Farrelly is also interested in the Irish rhythms of speech; the elastic use of language informs his own work: ‘All the intonations are reversed. There’s a huge emphasis on the emotional impact of sentences that the English don’t really have. You see that in our writers and playwrights and in music as well – a strange inhabitation of language. At the same time, there’s a desire to subvert it and sabotage how sentences work. How much can you sabotage a sentence for it still to read in the public space?’ [4] GLUE is Inherently Irish in its use of language though it was filmed across many different countries. Its exhibition trajectory has also been international. It was first screened in Austria where perhaps the linguistic gymnastics might be lost in translation, then in London to an English audience where the linguistic tropes might be missed. It was exhibited in September this year at Lismore Castle Arts in Ireland.


Oisin Byrne feat. Gary Farrelly
Still from GLUE, 2017
Courtesy of the artist

Farrelly has more bureaucratic concerns in his own practice. Byrne’s and Farrelly’s work is not quite as explicitly codified in its jointness as Farrelly’s work with Chris Dreier, which is an ‘institution’. Together himself and Dreier founded the Office for Joint Administrative Intelligence (OJAI), a self-institutionalised multi-modal practice that concerns itself with power structures embedded in architecture and the agency of the self in history’s bigger narrative, among other things. They think about architecture not under ecology and economics but under four pillars – violence, control, panic and pleasure. ‘I think that architecture is something that everybody has done to them. Contemporary art, literature, theatre or sport are all things that you could more or less avoid. But you’re digested by buildings every single day.’

OJAI have their own thirty-minute monthly radio show on KUZU 92.9 FM which airs in Dallas, Texas, which can be listened to in the archive of pre-recorded shows on their website. In October 2019, they also organised a conference addressing practices that self-institutionalise as an artistic strategy: The European Conference of Institutional Ideators at Groelle Pass Projects in Wuppertal, Germany. The conference explored practices that appropriate institutional identities, processes and language as tools for research, performance, and production. In doing so, it addressed questions related to the motivation, methodology, and critical efficacy of bureaucratising an artistic practice.

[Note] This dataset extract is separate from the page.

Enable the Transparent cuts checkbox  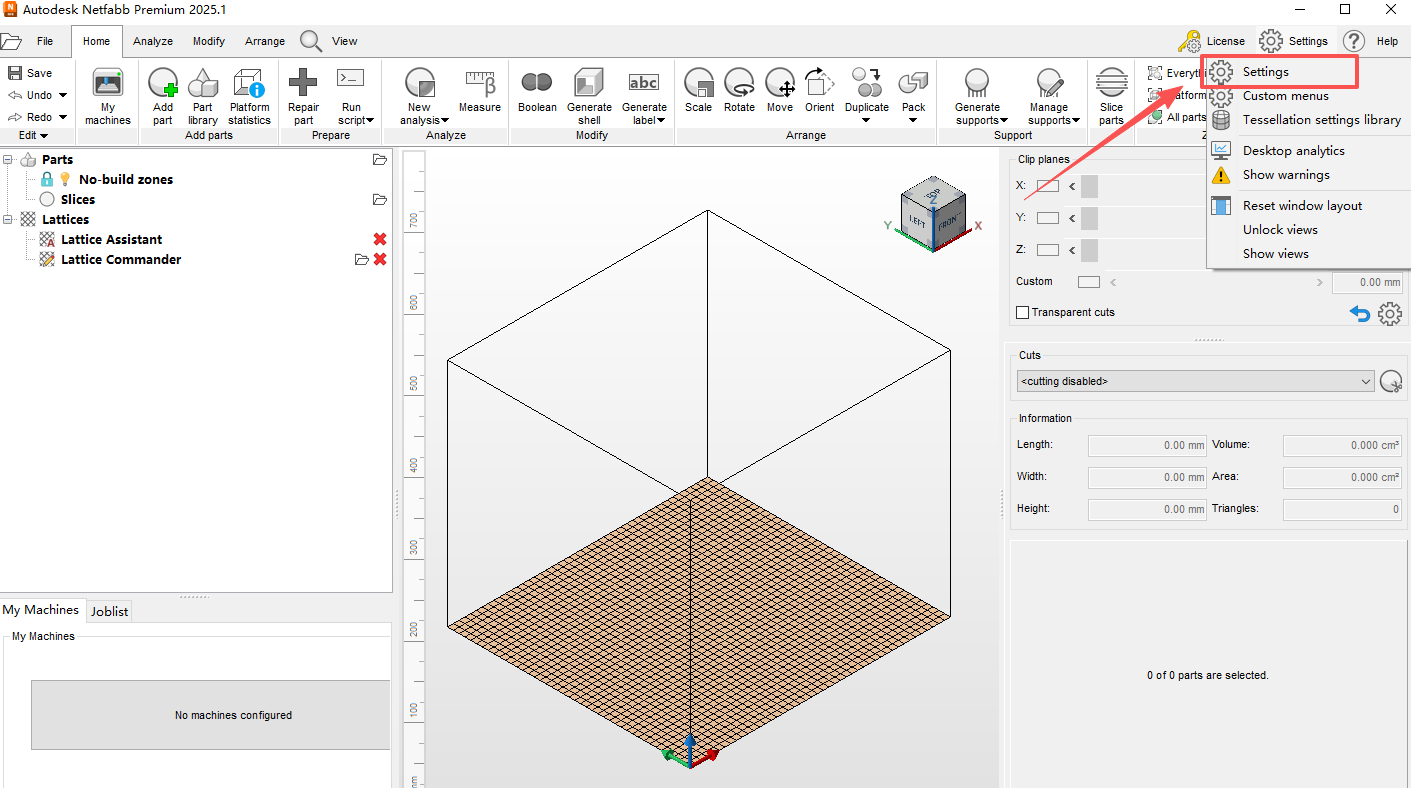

Oisin Byrne feat. Gary Farrelly
Still from GLUE, 2017
Courtesy of the artist

Collaboration, in this sense, is the bedrock of Byrne and Farrelly’s individual practices. It persists through their endeavours in conflating, cementing, gelling, generating and producing work, not only with each other but in most aspects of their working lives. GLUE has an enduring quality that makes the case for anchoring friendship in a practice as a generative host. There are always relationships around the making of a work of art; conversations, conflicts, tensions, heartbreaks, disappointments, ameliorations. Trust is necessary for such co-authored projects to be fruitful. As Farrelly trusted Byrne to make all decisions in the edit of the film, Byrne trusted Farrelly to perform while filming. And with parallel careers, competitiveness is necessary to propel the work forward. As a practice in itself, friendship here seems like a model. Adam Gibbons, Byrne’s musical collaborator, describes GLUE as having ‘an enviable intimacy of production’. Together they have managed to insert a tiny wedge between the name and the named, found a crack in the wall built of habit and certainty, and worked into that small fissure a measure of existential rebellion.

Notes
[1] Roland Barthes, Camera Lucida: Reflections on Photography, transl. Richard Howard (New York: Hill and Wang, 1981), 51.
[2] Conversation with the artist, 12 June 2019.
[3] Jamie O’Neill, ‘Whims and Shams, Puns and Flans’, The Guardian, 22 November 2003.
[4] Phone conversation with the artist, 26 July 2019.

Gwen Burlington is an Irish writer based in London.